Wow, that is pushing the envelope. I don't see a downside except for leaks? But current systems have plenty of failure points as well. I would LOVE to someday have a silent side by side to go exploring the forest. Each wheel individually controlled with tons of torque and a soft ride.
hmm, i wonder about using the system in mud and snow. if one wheel loses traction; then does it spin fast and the other wheels lose power? same question with extreme valleys and bumps that make one or more wheels lose traction, such as Moab rock climbing.
amazed W1
Once again the competition in drives between electrics and hydraulics. In the past the electrics have always won, but the locked rotor or runaway rotor problem is easier to deal with by hydraulics? Also the overall efficiency, i.c. motor to wheels looks better, so guessing, the electrical version is better for battery sourced vehicles with a good recharging grid but the hydraulic version is better where the range needs to be much greater, as in the deserts of OZ.
200-1500 psi isn't much compared to regular hydraulics, but things will still get interesting if there are any leaks or dings.
We've had this kind of drive in agricultural equipment since 5the 50's. It has some serious advantages, but also disadvantages (like leaks).
Koko The Talking Ape
I have some questions. Like others, I wonder how pressure will be distributed to the various wheels to control traction, etc. I believe both ICE and electric motor vehicles use mechanical clutches, which work pretty well. Electric hub motors are heavy, as the article points out, but they allow fly-by-wire control of each motor, even when used for regenerative braking. The devices that allow that are solid-state (I believe) and hence super-reliable, and easily controlled by the car computer.
Second, I wonder if the pump will always be able to maintain pressure under momentary high loads.

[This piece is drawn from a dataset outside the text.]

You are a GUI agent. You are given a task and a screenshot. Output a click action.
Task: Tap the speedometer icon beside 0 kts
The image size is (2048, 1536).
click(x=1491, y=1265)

In an electric car, lithium batteries maintain "pressure" (voltage) fairly steadily until they are depleted. The same is true, in effect, for ICE.
Third, I wonder how well the hydraulic motors stall. If the wheels simply can't turn, there should be some kind of valve or throttle so that pressure doesn't build uncontrollably. That would be another mechanical component that could fail.

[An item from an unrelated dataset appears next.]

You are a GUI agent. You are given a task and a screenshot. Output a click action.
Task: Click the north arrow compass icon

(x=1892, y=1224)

I also wonder about "gears." Like propellors or wind turbines, I imagine these hydraulic motors are most efficient at a certain rotational speed. What if you need different speed? Is there friction? Turbulence? Cavitation? Does the fluid heat up? The fluid might heat up, and in fact the pump might have to work harder, non-intuitively, like when the vehicle is cruising at low speed, or at high speed.
As a side note, it occurs to me that this kind of rocker suspension (I have also heard it called a "bogie" suspension) prevents squat or lift when the vehicle accelerates, because torque around each hub is cancelled out. Also, the rocker arm may have to pivot exactly between the two wheel hubs, or else the rocker arm would tilt one way or the other under acceleration, because of unbalanced torque.
It also occurs to me that you could tiny hydraulic motors inside the joints of the arms, to help counter the torque effects from the hub motors.
Two wheel drive motorcycles?
If the weight advantages really are there, and design intent could factor in other means to achieve it (such as material selection), could this tech find application in aviation? It seems like it could really be effective in distributing the weight desirably: allowing a centrally located power unit to "feed" remote motor/propeller units. The tech should also allow these units to pivot easily, making VTOL and multi-copter like flight achievable, assuming the individual motors could be independently controlled effectively to maintain the needed in-flight balance. Very cool proto, tho!
I'm with Plaw, 2wd motorcycles! Both front and rear driven by this, with no chains for drive shafts. That could make for a sweet bike.
Really it would be pretty amazing on a ton of different vehicles. Offroading without a drive shaft, diffs, axles, you'd have clearance for days allowing the vehicle body to sit lower. I hope this goes places.
It's funny they never mention "hydrostatic drive" in the story, I wonder why that is. Probably because hydrostatic drive is known to be highly inefficient for power transmission. They may be able to fudge numbers to "prove" 98% efficiency at the pump, but there's a lot of friction in the hoses that they seem to be curiously silent about. Hydrostatic is excellent for low speed (low flow) drives for machines like tractors, and best of all at zero speed (starting) torque. Any application that requires high flow rate suffers crippling inefficiency that just kills the performance. I wouldn't make any production units - customers will be disappointed.